→ 本文抜粋
_ _ _ _

産業・経済の発展や、生活基盤の強化による人口定着などの地域活性化に貢献するとともに、大規模災害時の避難・緊急輸送ルートとしての役割も担う。

②進捗状況と開通時期

○全体約50kmのうち、約14km(約3割)が完成。 現在は時津工区を整備中。
〔完成状況〕
・西海パールライン:平成10年11月(2.2km)、平成18年3月(2.5km)
・指方バイパス:平成23年6月(3.4km)
・小迎バイパス:平成25年3月(6.1km)

③時津工区の事業概要等と整備効果

・交通混雑が著しい国道206号(時津町中心部)の渋滞緩和を目的とする。
・全体延長は約3.4kmで、片道2車線の自動車専用道路。
・平成26年度から事業を開始し、事業費ベースで約6割、用地取得進捗率は約9割を超えている。
・(仮称)久留里トンネル(1.7km)は、平成29年3月から掘削工事に着手し、令和元年6月26日に貫通式を行った。
・時津工区の整備により、交通量が分散され、交通渋滞の緩和及び交通事故の減少が期待されるとともに、時間が約4分短縮される。

2.大村湾南部浄化センター(諫早市)

 「流域下水道事業」について調査を行った。

(1)流域下水道とは

 二つ以上の市町村にまたがって下水道を整備する際に、都道府県が設置管理するもので、その構造は市町村が整備管理する下水道管渠が流域下水道の幹線管渠に接続し、下水が排除されて終末処理場に到達する流れとなっている。

(2)大村湾南部流域下水道の概要

 県内で唯一の流域下水道で、諫早市と大村市の2市にまたがる大村湾の最奥部流域の1,644haを対象としている。
 大村湾は閉鎖性水域であることから、生活排水などによる水質汚濁に対応する必要があり、長崎県では流域住民の生活環境の改善及び大村湾をはじめとする公共用水域の水質保全を図るため、諫早市及び大村市と協力して平成5年度に事業に着手した。
 大村湾南部流域下水道は2つの幹線管渠(多良見幹線、大村幹線)と終末処理場(大村湾南部浄化センター)で構成されており、平成12年3月31日に一部供用を開始し、その後も順次処理区域を拡大している。
※ 全体計画(平成5年度~令和12年度)

・計画人口:41,700人(下水道処理人口:39,414人(平成29年度末))
・計画汚水量:28,100m3/日最大
・流域幹線延長:約5.3km(多良見幹線約4.7km、大村幹線約0.6km)
・処理方法:ステップ流入式多段硝化脱窒法(標準活性汚泥法から順次改修予定)
・処理場面積:約49,100m3

(3)大村湾南部浄化センターでの汚水処理について


大村湾南部浄化センター調査状況

 汚水処理方式は標準活性汚泥法を採用し、薬品での処理ではなく、自然界に存在するいろいろな微生物の働きによって浄化を行っている。

_ _ _ _

→ 演習課題
a - 本文抜粋によれば、時津工区の全体延長は約何kmとされていますか。
b - 本文抜粋のうち「③時津工区の事業概要等と整備効果」から「に、時間が約4分短縮される。」までの部分を、両端を含めて書き出し、その際「交通量」を「通行車両」に変えてください。
この後に掲げる資料は、本文抜粋とは別個のものです。

_ _ _ _

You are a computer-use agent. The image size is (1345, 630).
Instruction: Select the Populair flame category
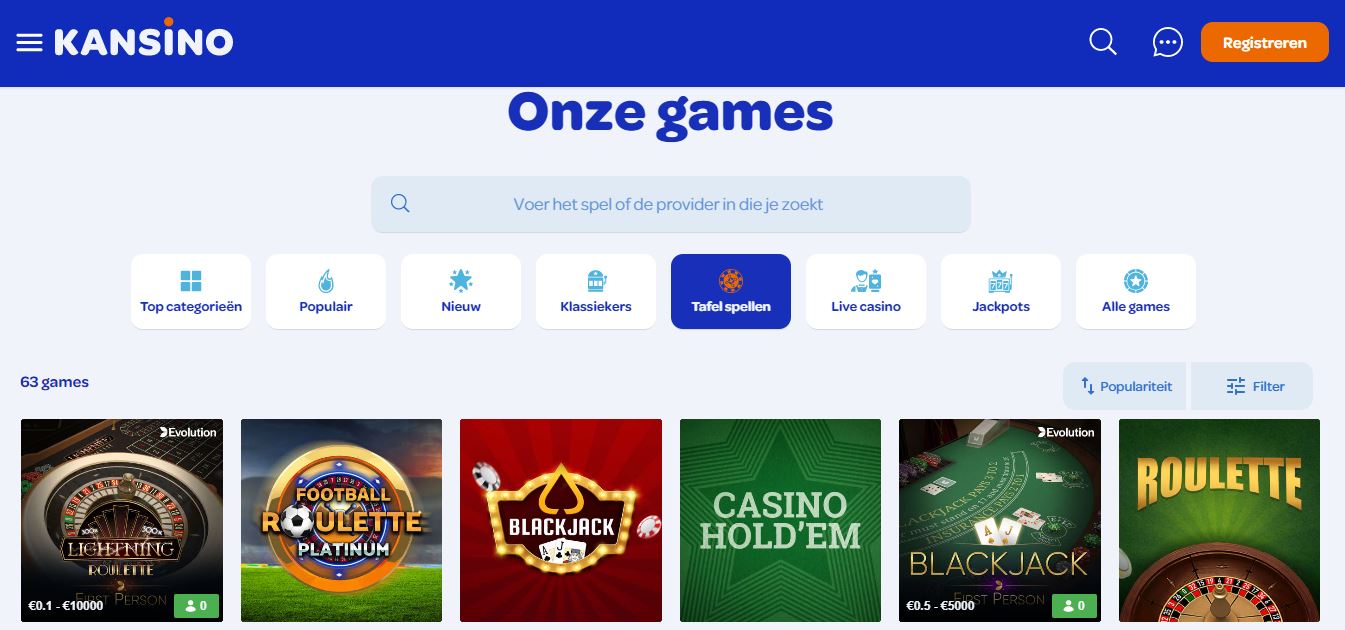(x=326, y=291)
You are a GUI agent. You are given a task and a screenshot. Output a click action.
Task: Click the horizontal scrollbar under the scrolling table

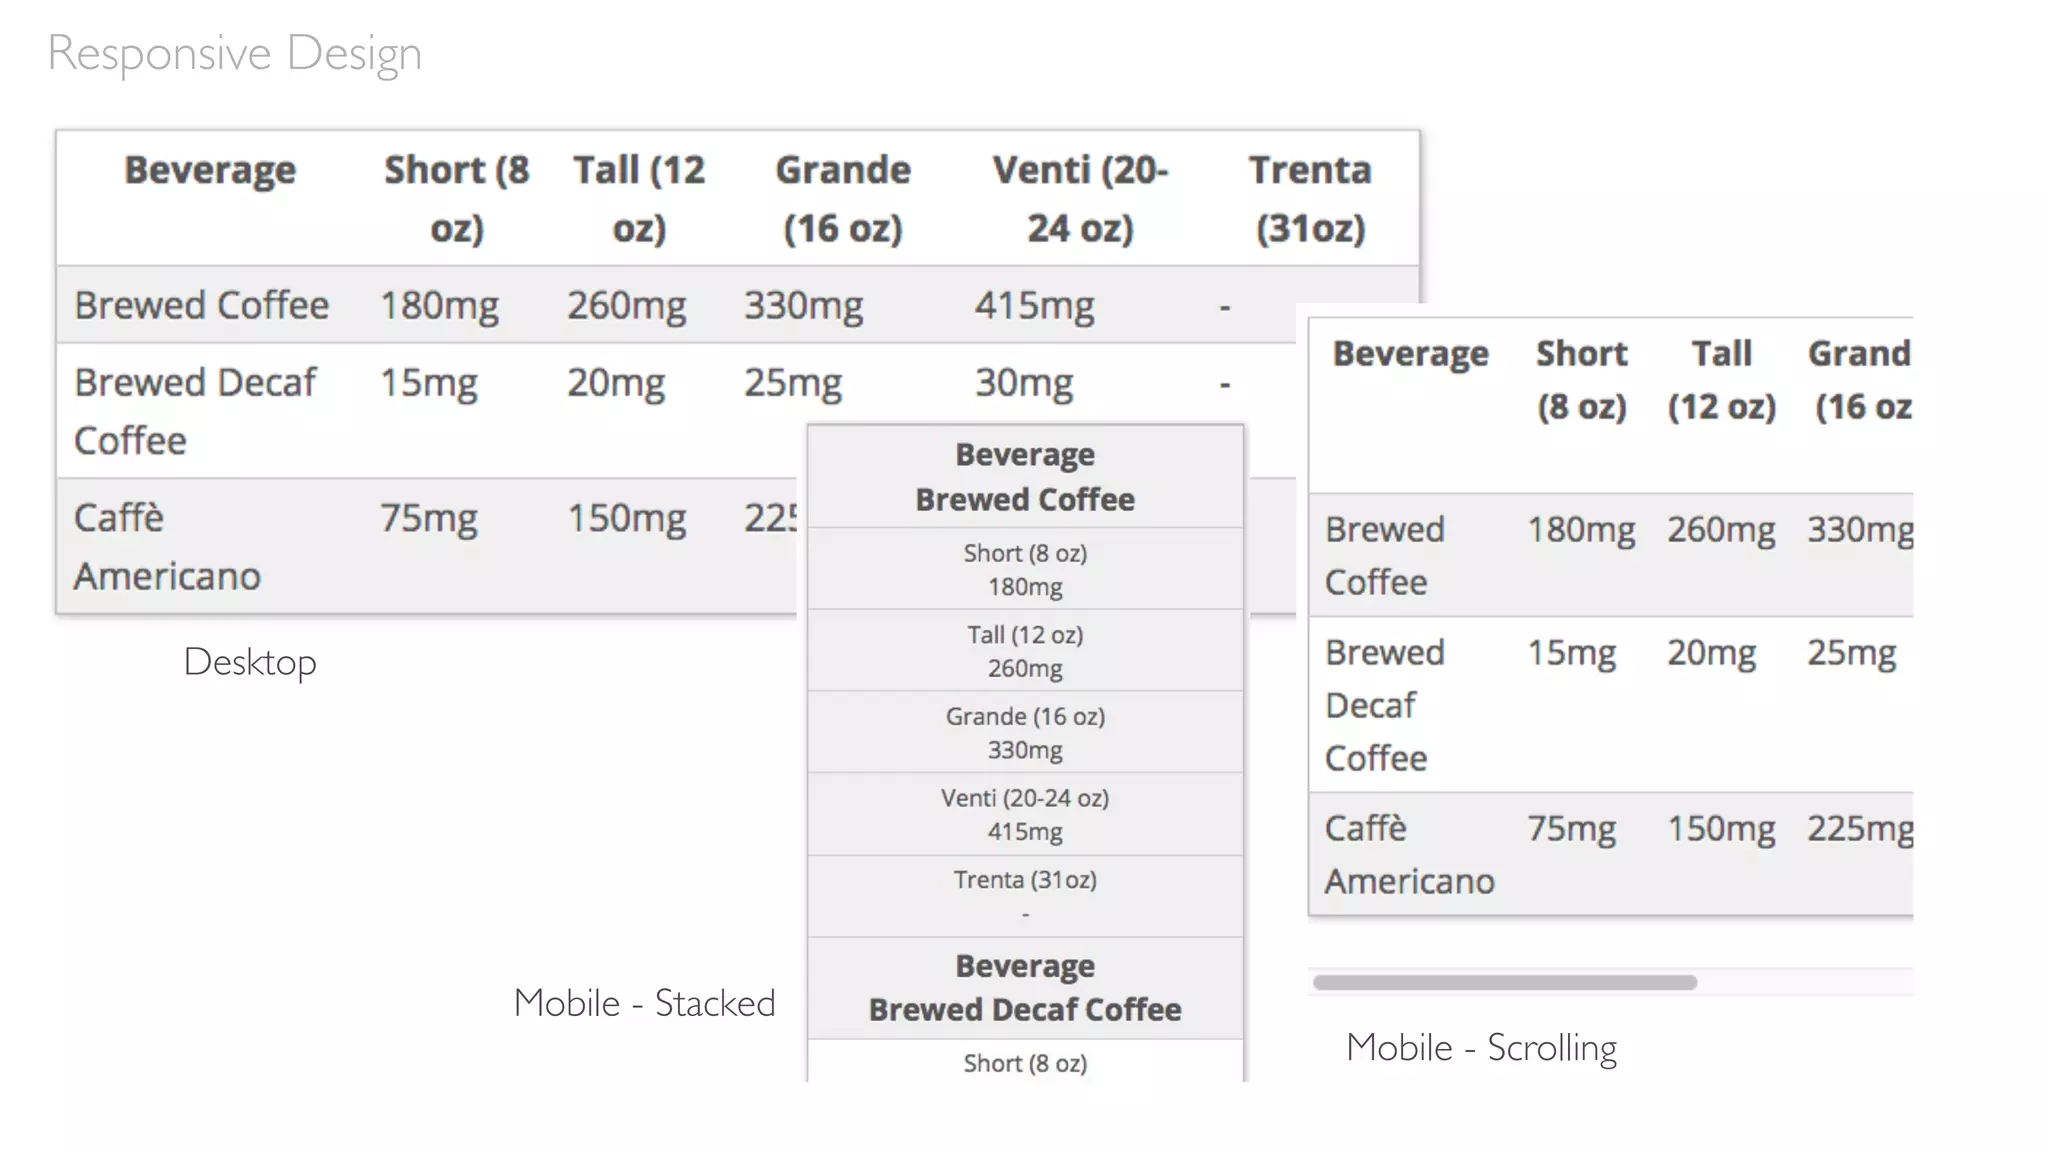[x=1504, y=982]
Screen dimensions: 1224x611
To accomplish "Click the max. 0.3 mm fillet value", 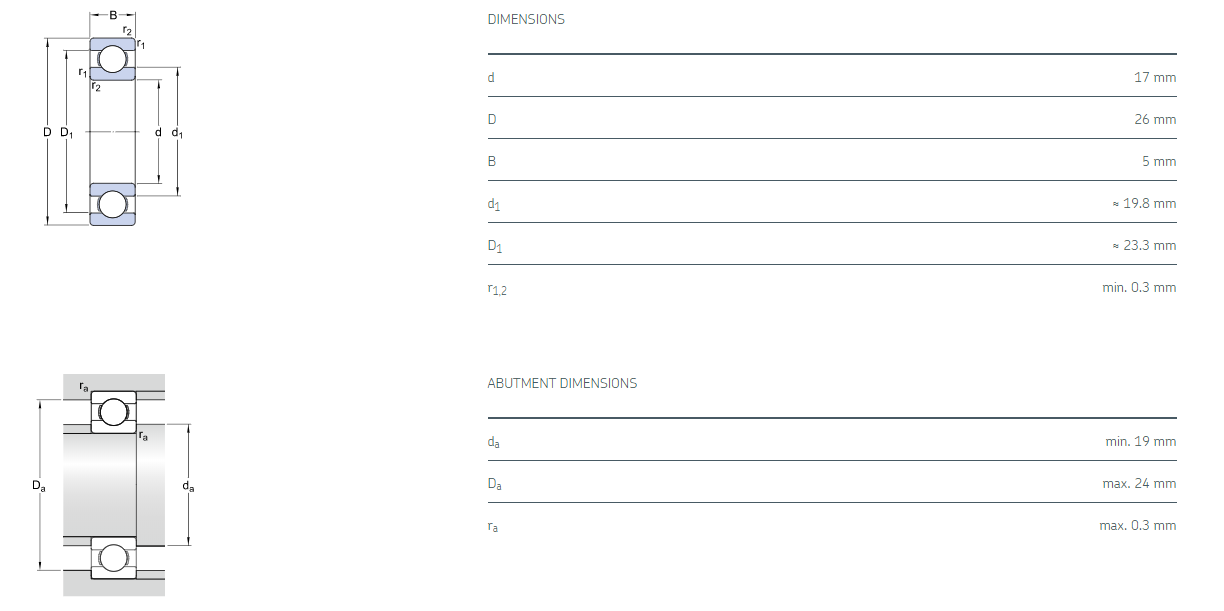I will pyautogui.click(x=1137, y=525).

_ _ _ _

→ 解答一覧
a - 約3.4kmです。

b -
③時津工区の事業概要等と整備効果

・交通混雑が著しい国道206号(時津町中心部)の渋滞緩和を目的とする。
・全体延長は約3.4kmで、片道2車線の自動車専用道路。
・平成26年度から事業を開始し、事業費ベースで約6割、用地取得進捗率は約9割を超えている。
・(仮称)久留里トンネル(1.7km)は、平成29年3月から掘削工事に着手し、令和元年6月26日に貫通式を行った。
・時津工区の整備により、通行車両が分散され、交通渋滞の緩和及び交通事故の減少が期待されるとともに、時間が約4分短縮される。